> **HOW TO COMPLETE THIS TASK**:
Only the images get left out; everything else in the records is to be transcribed exactly.

[EXERCISE INPUTS — start]

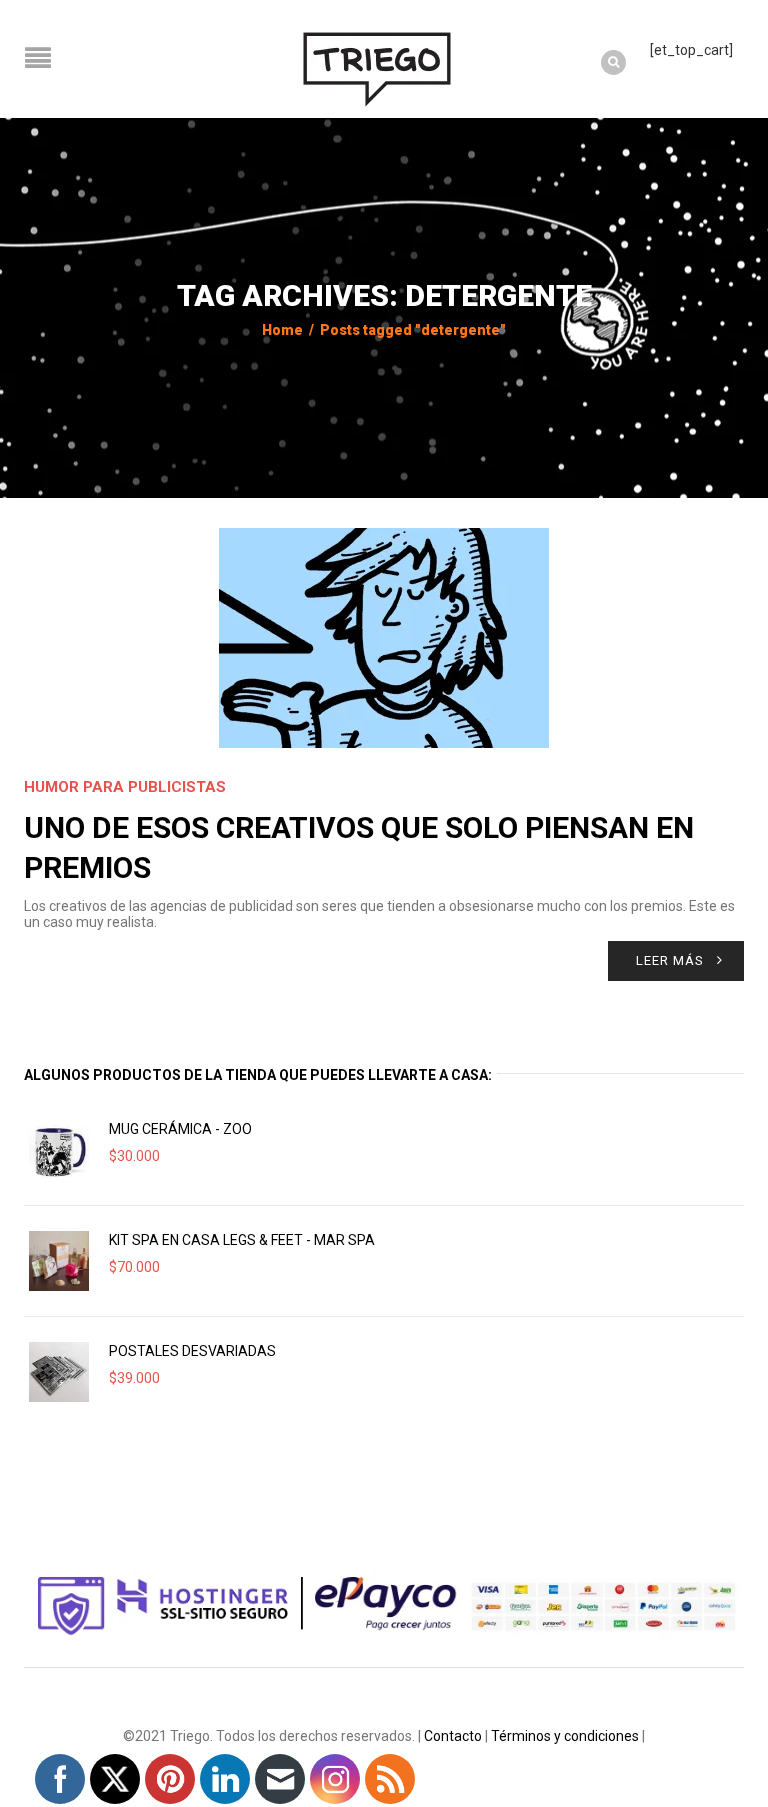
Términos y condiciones (565, 1736)
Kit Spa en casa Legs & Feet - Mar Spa (242, 1240)
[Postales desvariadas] (59, 1372)
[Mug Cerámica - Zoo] (59, 1150)
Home (282, 330)
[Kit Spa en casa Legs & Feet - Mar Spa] (59, 1261)
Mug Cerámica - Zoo (180, 1129)
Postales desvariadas (192, 1351)
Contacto (453, 1736)
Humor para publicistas (125, 787)
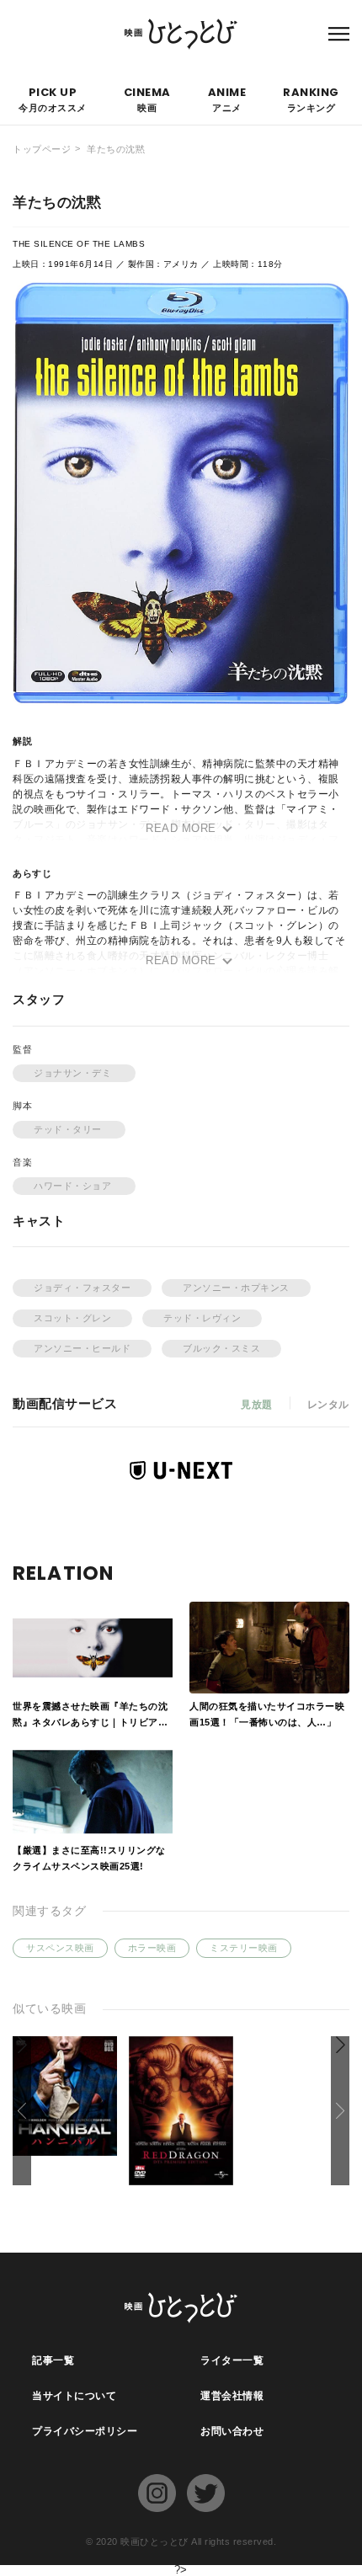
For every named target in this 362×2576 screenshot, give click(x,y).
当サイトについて (74, 2396)
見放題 (257, 1405)
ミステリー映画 (244, 1948)
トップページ (42, 149)
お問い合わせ (232, 2431)
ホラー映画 (152, 1948)
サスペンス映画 (60, 1948)
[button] (340, 2110)
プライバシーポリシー (84, 2431)
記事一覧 (53, 2360)
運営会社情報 (232, 2396)
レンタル (328, 1405)
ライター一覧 (232, 2360)
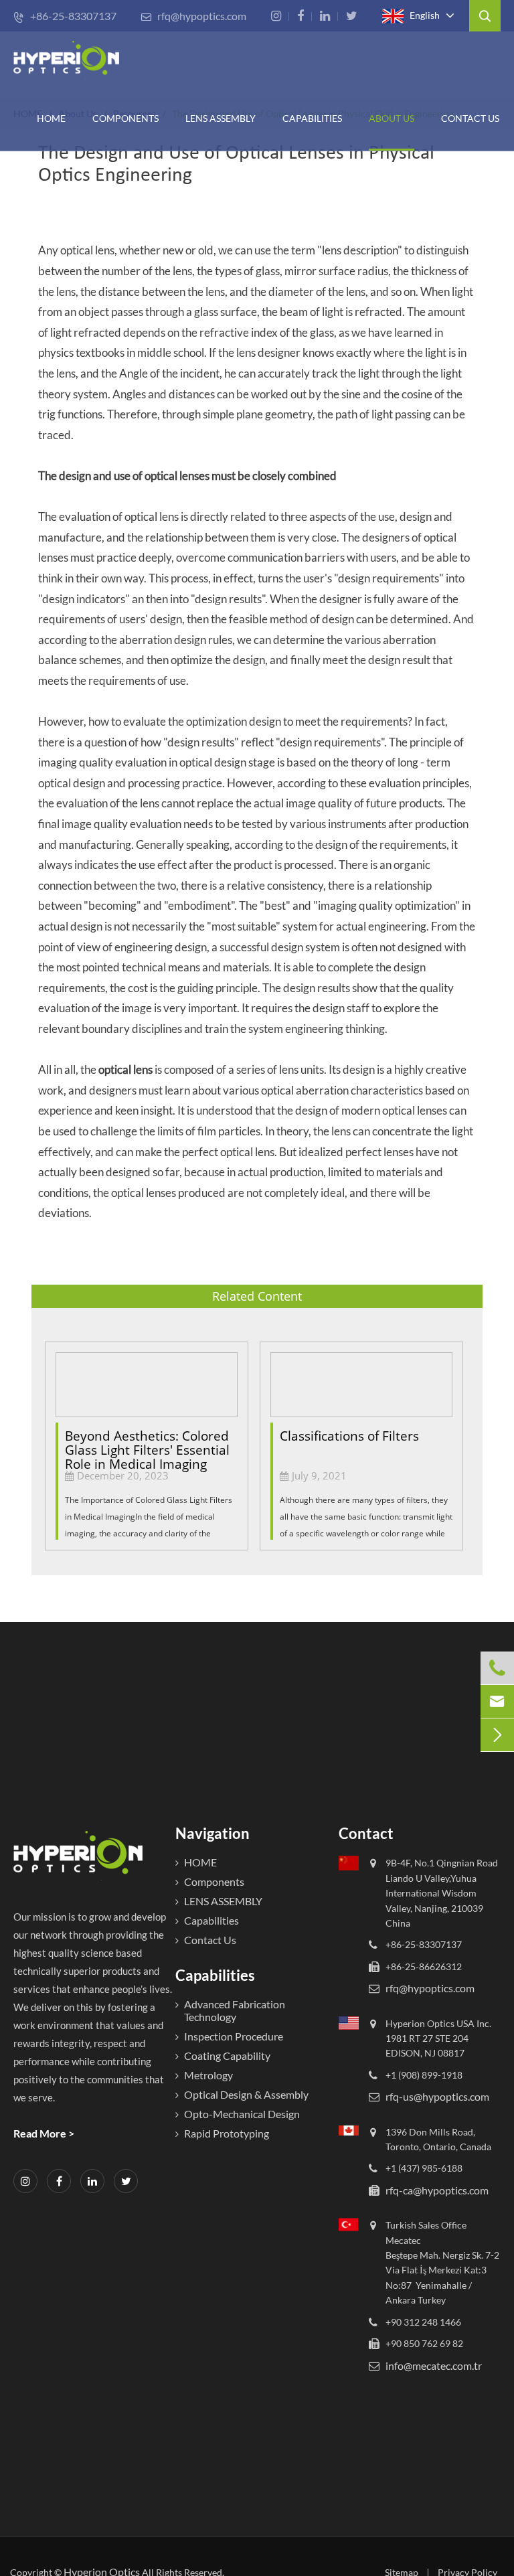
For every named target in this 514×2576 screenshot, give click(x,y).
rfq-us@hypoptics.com (437, 2096)
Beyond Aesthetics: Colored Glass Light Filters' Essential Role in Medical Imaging (147, 1444)
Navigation (212, 1833)
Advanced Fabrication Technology (234, 2010)
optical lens (125, 1069)
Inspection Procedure (233, 2036)
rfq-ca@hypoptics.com (437, 2190)
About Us (391, 118)
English (424, 14)
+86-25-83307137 (64, 15)
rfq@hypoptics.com (193, 15)
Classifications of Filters (349, 1436)
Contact (366, 1833)
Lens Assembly (220, 118)
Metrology (208, 2075)
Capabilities (312, 118)
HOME (51, 118)
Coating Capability (227, 2055)
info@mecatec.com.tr (434, 2365)
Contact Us (470, 118)
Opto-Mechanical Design (242, 2113)
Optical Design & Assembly (246, 2094)
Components (125, 118)
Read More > (43, 2133)
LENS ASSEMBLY (223, 1901)
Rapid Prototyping (226, 2133)
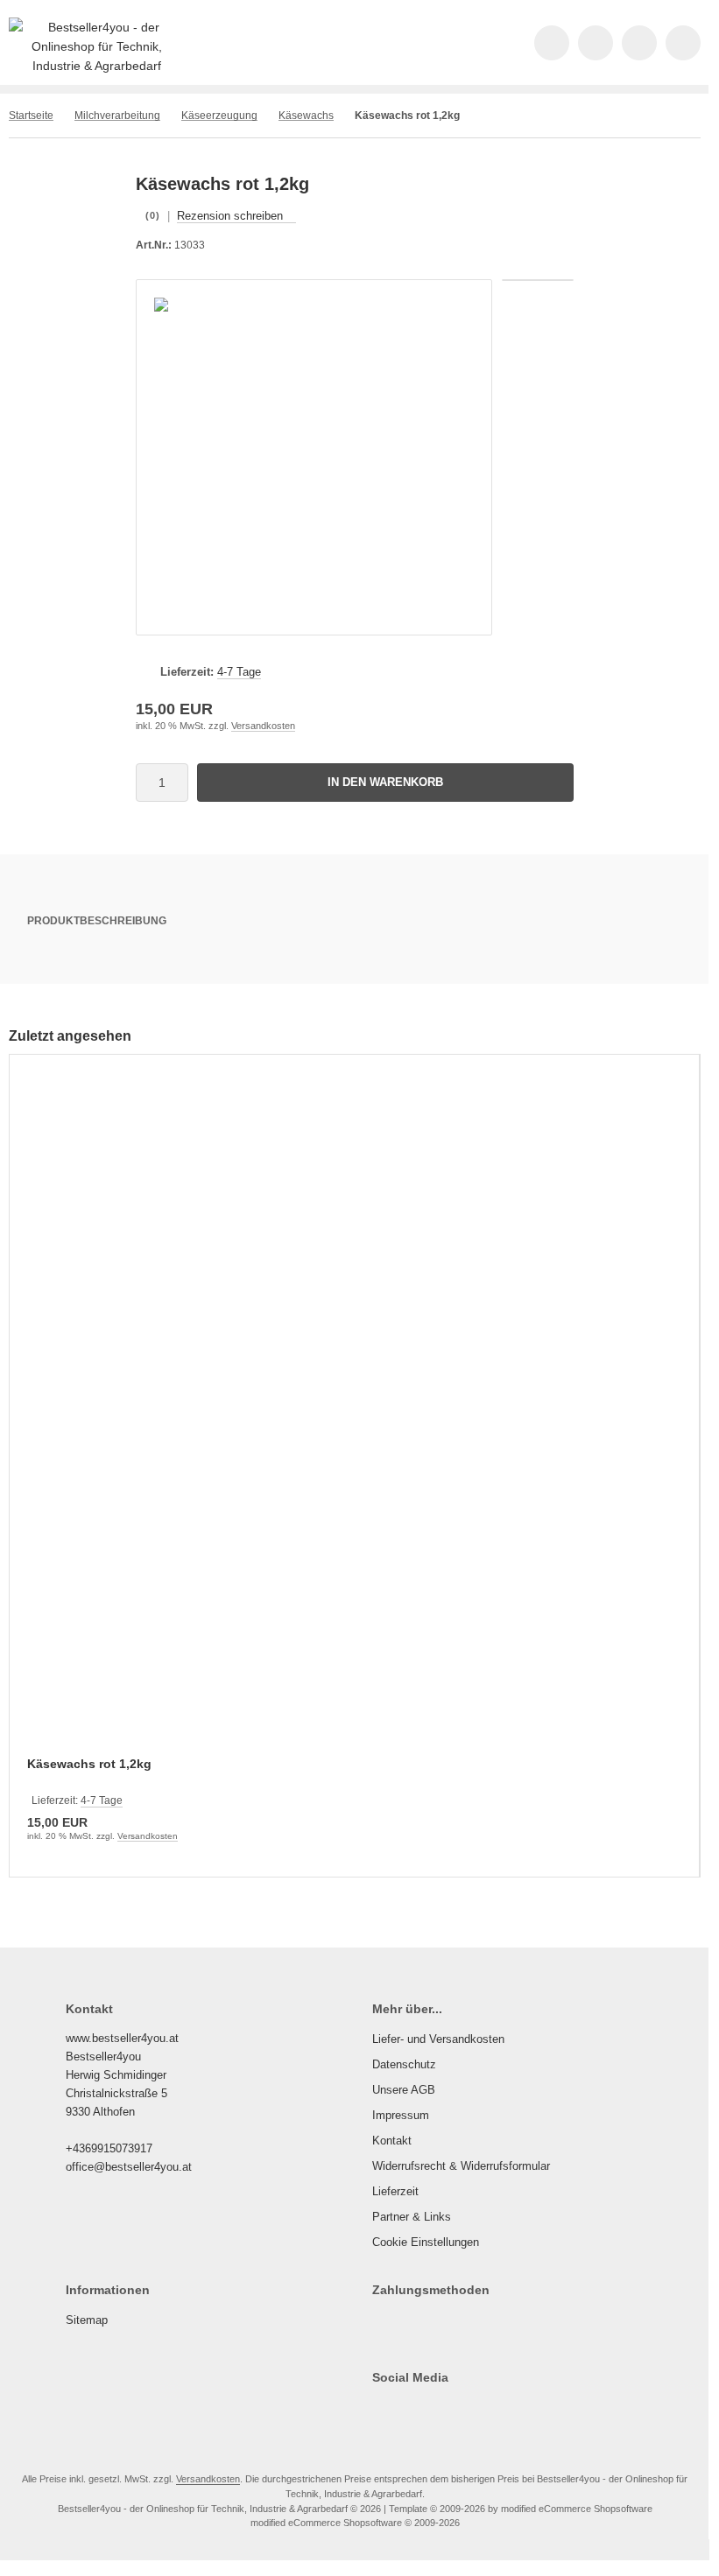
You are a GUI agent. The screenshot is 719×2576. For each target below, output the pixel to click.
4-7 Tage (239, 671)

[EXERCISE INPUTS — finish]

> **EXPECTED ANSWER**:
Términos y condiciones (565, 1736)
Kit Spa en casa Legs & Feet - Mar Spa (242, 1240)
[Postales desvariadas] (59, 1372)
[Mug Cerámica - Zoo] (59, 1150)
Home (282, 330)
[Kit Spa en casa Legs & Feet - Mar Spa] (59, 1261)
Mug Cerámica - Zoo (180, 1129)
Postales desvariadas (192, 1351)
Contacto (453, 1736)
Humor para publicistas (125, 787)
For every named target in this 362×2576 screenshot, give click(x,y).
当サイトについて (74, 2396)
見放題 (257, 1405)
ミステリー映画 (244, 1948)
トップページ (42, 149)
お問い合わせ (232, 2431)
ホラー映画 (152, 1948)
サスペンス映画 (60, 1948)
[button] (340, 2110)
プライバシーポリシー (84, 2431)
記事一覧 (53, 2360)
運営会社情報 (232, 2396)
レンタル (328, 1405)
ライター一覧 (232, 2360)
For every named target in this 514×2576 screenshot, give click(x,y).
rfq-us@hypoptics.com (437, 2096)
Beyond Aesthetics: Colored Glass Light Filters' Essential Role in Medical Imaging (147, 1444)
Navigation (212, 1833)
Advanced Fabrication Technology (234, 2010)
optical lens (125, 1069)
Inspection Procedure (233, 2036)
rfq-ca@hypoptics.com (437, 2190)
About Us (391, 118)
English (424, 14)
+86-25-83307137 (64, 15)
rfq@hypoptics.com (193, 15)
Classifications of Filters (349, 1436)
Contact (366, 1833)
Lens Assembly (220, 118)
Metrology (208, 2075)
Capabilities (312, 118)
HOME (51, 118)
Coating Capability (227, 2055)
info@mecatec.com.tr (434, 2365)
Contact Us (470, 118)
Opto-Mechanical Design (242, 2113)
Optical Design & Assembly (246, 2094)
Components (125, 118)
Read More > (43, 2133)
LENS ASSEMBLY (223, 1901)
Rapid Prototyping (226, 2133)
You are a GUI agent. The screenshot is 719×2576. For each target below, output the pixel to click.
4-7 Tage (239, 671)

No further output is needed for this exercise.